Femi Kayode, “Il cercatore di tenebre” ed. 2022

                                                        Voci da mondi diversi. Nigeria

cento sfumature di giallo

Femi Kayode, “Il cercatore di tenebre”

Ed. Longanesi, trad. Andrea C. Cappi, pagg.387, Euro 18,60

 

     Una cittadina universitaria in Nigeria. Uno psicologo forense. Un omicidio atroce di cui si conoscono i colpevoli (una folla aizzata e inferocita) ma di cui non si conosce il motivo.
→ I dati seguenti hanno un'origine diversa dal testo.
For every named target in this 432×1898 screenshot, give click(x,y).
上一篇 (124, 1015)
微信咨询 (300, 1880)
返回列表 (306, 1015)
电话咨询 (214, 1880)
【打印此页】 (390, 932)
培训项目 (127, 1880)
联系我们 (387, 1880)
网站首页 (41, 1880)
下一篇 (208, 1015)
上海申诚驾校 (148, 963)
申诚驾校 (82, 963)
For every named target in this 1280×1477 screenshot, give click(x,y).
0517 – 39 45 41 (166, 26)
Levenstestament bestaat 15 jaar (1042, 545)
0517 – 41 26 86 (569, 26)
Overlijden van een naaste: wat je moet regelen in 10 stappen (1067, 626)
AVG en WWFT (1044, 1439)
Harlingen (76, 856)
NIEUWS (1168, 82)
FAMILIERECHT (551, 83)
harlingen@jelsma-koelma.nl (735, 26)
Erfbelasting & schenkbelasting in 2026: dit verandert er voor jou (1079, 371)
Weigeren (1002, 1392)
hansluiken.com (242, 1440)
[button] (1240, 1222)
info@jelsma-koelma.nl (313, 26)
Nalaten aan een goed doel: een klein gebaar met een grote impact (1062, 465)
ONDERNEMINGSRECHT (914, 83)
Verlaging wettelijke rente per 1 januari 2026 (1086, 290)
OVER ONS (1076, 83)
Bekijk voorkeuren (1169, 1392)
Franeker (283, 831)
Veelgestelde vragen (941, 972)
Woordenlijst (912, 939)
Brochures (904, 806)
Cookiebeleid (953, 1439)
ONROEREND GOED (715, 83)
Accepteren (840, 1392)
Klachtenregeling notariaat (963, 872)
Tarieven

Una narrativa veloce e ricca di colpi di scena.

Tutto questo fa sì che “Il cercatore di tenebre”, primo romanzo di Femi Kayode, sia un ottimo ‘giallo’, giudicato tra i migliori del 2021.

     Il protagonista, lo psicologo forense Philip Taiwo, è ritornato da poco dagli Stati Uniti in Nigeria per seguire la moglie che ha ottenuto un incarico universitario a Lagos. È importante che sia, in un certo senso, un estraneo e anche uno ‘straniero’, perché tutto è talmente diverso dall’ambiente in cui ha vissuto- dai comportamenti al modo di pensare, alle procedure poliziesche- che gli riesce difficile capire che cosa succede intorno a lui, valutare il pericolo di certe situazioni, a volte addirittura capire che cosa si stia dicendo. Due persone gli sono di aiuto, l’autista che poi si rivela essere più che un semplice autista (qual è il suo passato? Che cosa gli sarà mai successo per avere il corpo segnato da vistose cicatrici?) e una donna avvocato incontrata per la prima volta sull’aereo che da Lagos lo ha portato alla cittadina di Okriki e che si rivela essere l’avvocato della difesa nel caso di cui si deve occupare Philip Taiwo.


    Era stato suo padre, per amicizia con il padre di uno dei ragazzi morti, che lo aveva pregato di accettare la richiesta di questi, distrutto e tormentato dall’immagine, diffusa sui social, dei tre ragazzi divorati dalle fiamme. Il ricco banchiere Emeka non riesce a capacitarsi- suo figlio non conosceva gli altri due ragazzi accusati di un ennesimo furto che avrebbe scatenato l’ira della folla. Suo figlio era uno studente modello, quel pomeriggio era andato a trovare la fidanzata, che cosa ci faceva laggiù dove poi sarebbe avvenuto un vero e proprio linciaggio?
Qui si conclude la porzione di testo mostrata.